Fruits and vegetables - they're tasty and they're healthy... but do you know what they really are? Hank Green, which we know for developing EcoGeek, explained on Youtube why some things are fruits, some things are vegetables, and some things are neither. Prepare to have your mind blown:
We generally consider vegetables as a side dish or a part of a salad, while fruits are seen as sweet foods for snacks and deserts, but in reality, things are much different. The term "vegetable" is somewhat arbitrary, and largely defined through culinary and cultural tradition, but in its strict sense, a vegetable is anything that is the root, stem or leaf of a plant. This means that while many of us would call rhubarb a fruit because it’s used like one, but technically, it's a vegetable. This also means that things like corn, zucchini or spring beans are actually fruits - and not vegetables, as we generally call them.
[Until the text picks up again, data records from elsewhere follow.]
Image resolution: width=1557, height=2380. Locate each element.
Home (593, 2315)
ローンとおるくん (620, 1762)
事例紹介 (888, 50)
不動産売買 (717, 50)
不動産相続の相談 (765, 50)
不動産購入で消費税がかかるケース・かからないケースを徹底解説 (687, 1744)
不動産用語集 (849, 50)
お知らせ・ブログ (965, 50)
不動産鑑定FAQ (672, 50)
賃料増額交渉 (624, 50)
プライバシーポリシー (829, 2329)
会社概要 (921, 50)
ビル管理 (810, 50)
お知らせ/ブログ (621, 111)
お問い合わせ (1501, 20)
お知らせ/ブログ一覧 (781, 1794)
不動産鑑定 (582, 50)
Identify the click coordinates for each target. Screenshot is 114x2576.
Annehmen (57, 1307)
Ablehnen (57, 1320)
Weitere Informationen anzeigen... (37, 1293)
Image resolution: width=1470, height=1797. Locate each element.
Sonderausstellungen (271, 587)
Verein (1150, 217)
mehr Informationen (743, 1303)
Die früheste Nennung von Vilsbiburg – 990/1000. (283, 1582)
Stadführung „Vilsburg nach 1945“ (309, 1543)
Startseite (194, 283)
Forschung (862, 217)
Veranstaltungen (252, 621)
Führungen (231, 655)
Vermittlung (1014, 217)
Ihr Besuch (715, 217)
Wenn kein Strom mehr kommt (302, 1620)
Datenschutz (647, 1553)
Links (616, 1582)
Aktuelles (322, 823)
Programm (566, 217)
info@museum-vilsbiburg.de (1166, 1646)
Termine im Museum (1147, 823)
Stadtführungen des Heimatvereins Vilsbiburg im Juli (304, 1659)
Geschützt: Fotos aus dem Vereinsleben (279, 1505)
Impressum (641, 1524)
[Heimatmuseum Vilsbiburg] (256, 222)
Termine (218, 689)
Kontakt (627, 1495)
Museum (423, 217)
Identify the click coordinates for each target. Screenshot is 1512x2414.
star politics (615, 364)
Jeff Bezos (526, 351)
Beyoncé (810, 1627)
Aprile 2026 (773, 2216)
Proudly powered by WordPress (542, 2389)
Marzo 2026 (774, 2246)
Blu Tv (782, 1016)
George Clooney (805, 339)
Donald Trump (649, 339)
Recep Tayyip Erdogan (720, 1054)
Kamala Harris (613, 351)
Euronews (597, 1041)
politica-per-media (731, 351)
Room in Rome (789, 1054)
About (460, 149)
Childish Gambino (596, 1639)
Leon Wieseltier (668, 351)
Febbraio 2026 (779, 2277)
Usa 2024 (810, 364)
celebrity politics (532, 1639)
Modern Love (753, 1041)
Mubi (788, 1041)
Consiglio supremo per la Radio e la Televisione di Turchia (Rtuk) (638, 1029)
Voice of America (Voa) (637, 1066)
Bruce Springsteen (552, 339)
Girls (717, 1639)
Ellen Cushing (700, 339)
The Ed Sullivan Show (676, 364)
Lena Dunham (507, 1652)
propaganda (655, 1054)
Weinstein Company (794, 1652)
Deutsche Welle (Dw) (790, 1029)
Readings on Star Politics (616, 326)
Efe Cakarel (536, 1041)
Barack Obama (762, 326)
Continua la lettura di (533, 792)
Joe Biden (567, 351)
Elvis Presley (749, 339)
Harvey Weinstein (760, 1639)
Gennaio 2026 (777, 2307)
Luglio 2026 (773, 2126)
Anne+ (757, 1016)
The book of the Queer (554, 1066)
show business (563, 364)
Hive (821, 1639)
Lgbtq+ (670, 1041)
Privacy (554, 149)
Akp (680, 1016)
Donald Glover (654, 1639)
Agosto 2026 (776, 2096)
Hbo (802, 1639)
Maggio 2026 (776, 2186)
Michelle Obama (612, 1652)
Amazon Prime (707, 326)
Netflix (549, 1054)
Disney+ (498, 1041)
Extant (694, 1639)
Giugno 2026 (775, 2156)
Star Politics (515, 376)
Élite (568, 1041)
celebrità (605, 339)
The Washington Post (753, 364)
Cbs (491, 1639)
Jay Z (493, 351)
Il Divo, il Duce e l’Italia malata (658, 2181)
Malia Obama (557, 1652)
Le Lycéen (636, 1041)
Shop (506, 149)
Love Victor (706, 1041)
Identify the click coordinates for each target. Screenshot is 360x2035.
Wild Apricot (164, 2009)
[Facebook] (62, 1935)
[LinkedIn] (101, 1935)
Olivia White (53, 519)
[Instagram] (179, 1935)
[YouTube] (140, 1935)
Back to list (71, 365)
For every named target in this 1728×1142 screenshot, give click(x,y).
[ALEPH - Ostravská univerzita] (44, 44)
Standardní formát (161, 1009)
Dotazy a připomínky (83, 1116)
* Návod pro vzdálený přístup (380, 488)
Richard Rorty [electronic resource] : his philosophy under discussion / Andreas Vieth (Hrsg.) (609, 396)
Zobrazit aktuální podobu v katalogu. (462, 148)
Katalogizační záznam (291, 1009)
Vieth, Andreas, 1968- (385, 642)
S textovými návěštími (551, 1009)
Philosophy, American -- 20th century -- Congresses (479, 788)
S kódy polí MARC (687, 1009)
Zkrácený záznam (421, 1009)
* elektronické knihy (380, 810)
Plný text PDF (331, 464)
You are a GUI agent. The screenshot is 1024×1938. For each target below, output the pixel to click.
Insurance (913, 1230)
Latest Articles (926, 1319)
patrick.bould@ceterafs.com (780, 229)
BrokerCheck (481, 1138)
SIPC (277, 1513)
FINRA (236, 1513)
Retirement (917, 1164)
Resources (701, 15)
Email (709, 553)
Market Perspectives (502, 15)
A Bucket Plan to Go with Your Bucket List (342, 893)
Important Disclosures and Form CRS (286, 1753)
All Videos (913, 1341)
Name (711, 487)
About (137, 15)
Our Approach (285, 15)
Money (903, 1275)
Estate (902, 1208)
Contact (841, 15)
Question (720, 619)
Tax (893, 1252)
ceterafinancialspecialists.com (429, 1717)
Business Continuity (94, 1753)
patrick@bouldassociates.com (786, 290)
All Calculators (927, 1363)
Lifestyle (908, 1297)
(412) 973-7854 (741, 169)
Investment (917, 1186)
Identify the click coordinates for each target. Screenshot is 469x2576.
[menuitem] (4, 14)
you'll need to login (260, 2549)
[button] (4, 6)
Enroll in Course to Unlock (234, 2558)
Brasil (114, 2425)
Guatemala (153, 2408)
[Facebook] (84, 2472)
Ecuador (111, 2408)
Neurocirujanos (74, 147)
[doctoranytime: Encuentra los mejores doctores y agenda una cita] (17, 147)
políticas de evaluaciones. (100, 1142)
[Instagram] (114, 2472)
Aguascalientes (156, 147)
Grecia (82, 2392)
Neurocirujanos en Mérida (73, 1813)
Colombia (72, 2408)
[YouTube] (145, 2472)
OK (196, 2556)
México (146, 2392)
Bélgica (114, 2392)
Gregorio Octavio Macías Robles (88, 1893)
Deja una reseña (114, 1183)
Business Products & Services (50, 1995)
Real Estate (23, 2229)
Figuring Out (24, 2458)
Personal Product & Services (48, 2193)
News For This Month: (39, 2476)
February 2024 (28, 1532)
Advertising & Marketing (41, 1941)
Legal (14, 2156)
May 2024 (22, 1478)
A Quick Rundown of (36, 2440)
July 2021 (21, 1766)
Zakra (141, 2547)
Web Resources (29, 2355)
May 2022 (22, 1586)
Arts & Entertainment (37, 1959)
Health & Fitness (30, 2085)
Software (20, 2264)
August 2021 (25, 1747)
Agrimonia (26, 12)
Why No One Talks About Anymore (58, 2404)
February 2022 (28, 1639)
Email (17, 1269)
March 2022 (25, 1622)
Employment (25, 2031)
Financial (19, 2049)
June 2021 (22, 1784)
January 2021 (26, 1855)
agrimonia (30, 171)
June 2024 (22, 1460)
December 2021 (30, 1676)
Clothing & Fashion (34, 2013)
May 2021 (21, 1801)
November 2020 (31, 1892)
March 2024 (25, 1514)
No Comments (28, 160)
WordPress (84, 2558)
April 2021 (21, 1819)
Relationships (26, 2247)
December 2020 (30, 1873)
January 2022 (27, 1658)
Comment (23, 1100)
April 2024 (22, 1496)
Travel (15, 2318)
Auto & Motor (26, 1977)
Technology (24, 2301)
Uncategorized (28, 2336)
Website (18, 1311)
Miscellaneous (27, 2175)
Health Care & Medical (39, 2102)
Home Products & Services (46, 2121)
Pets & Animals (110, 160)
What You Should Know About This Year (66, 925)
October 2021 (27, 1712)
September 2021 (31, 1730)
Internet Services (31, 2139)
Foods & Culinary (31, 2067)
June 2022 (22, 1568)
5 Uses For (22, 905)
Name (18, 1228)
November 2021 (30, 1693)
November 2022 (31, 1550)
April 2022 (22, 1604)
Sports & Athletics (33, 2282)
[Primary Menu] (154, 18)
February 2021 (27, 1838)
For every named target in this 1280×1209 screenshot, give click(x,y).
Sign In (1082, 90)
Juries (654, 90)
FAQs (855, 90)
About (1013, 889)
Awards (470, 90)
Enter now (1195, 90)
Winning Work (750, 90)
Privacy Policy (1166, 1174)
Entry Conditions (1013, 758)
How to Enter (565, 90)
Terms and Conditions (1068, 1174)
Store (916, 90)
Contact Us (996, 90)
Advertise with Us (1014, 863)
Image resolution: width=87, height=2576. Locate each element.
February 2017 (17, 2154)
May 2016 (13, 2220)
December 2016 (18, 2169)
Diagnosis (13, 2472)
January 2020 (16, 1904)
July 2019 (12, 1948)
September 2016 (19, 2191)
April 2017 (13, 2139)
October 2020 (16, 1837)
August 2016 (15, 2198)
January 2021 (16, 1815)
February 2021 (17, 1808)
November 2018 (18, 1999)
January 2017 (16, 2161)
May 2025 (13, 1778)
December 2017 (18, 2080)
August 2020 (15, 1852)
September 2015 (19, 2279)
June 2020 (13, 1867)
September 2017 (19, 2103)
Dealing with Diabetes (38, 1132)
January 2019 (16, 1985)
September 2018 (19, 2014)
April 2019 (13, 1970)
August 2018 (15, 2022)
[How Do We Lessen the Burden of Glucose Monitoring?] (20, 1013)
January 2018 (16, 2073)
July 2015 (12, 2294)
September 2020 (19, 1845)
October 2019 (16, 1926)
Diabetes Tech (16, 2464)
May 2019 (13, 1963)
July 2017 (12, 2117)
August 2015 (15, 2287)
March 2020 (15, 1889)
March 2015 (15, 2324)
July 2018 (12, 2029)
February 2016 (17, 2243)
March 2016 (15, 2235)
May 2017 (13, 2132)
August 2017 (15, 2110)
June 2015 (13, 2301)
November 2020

Which brings us to the next step: what's a fruit? Well, here's where it gets kind of weird: fruits are ovaries of a flowering plant that develops after its seeds are fertilized (or sometimes even without fertilization). This makes everything even stranger; for example, you'd think that by these definitions, broccoli and cauliflower are fruits, but they're not - because they haven't yet opened their flower buds. But let's get even deeper: what's a berry?
The botanical definition of a berry is a fleshy fruit produced from a single flower and containing one ovary. Grapes and bananas are two common examples, while strawberries, despite their name... are not berries. Actually, strawberries are not even fruits, they're a very particular thing in botany. The red fleshy part that we call a strawberry is actually just nutritive tissue, and what we call the 'seeds' of the strawberry are actually the fruits. The tomato is also a berry.